### Aim of the task
The response should hold each line from the entries below where "resolution" is found.

(Stored data)
= = = = = = =

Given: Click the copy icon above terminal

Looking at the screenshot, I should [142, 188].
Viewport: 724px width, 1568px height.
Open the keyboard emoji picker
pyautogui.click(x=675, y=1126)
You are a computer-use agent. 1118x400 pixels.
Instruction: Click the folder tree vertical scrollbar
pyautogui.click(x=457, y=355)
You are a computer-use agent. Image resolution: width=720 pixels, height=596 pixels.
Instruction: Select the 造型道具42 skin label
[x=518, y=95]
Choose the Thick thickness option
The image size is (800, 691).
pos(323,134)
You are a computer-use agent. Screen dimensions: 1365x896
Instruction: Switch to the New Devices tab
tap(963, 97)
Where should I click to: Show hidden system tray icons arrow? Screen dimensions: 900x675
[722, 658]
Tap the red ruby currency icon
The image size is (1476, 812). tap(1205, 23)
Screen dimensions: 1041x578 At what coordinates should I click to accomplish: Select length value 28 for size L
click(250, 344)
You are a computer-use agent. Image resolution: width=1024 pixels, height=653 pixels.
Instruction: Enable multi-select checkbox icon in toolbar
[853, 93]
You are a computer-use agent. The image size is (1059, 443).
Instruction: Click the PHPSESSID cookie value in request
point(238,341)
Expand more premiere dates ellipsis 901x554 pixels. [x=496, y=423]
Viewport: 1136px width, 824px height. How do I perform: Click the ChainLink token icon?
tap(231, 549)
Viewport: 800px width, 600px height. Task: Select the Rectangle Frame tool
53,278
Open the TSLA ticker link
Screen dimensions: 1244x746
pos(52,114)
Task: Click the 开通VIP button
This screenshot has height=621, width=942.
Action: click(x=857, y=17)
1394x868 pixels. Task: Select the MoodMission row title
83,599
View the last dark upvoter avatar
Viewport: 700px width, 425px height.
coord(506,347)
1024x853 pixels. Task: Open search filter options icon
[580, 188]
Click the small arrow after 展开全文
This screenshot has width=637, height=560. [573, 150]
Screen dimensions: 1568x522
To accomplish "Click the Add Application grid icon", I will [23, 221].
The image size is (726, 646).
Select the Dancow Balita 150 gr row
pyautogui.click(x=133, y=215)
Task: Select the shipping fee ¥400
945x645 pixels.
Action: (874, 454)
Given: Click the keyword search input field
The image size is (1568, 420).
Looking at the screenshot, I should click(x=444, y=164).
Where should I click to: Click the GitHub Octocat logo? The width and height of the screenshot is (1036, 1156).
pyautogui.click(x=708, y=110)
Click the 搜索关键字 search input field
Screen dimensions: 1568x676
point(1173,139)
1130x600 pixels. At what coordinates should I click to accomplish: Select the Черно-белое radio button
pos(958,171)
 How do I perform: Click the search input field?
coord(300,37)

= = = = = = =

### Result for this task
You are a computer-use agent. Image resolution: width=720 pixels, height=596 pixels.
You are a computer-use agent. Image resolution: width=1024 pixels, height=653 pixels.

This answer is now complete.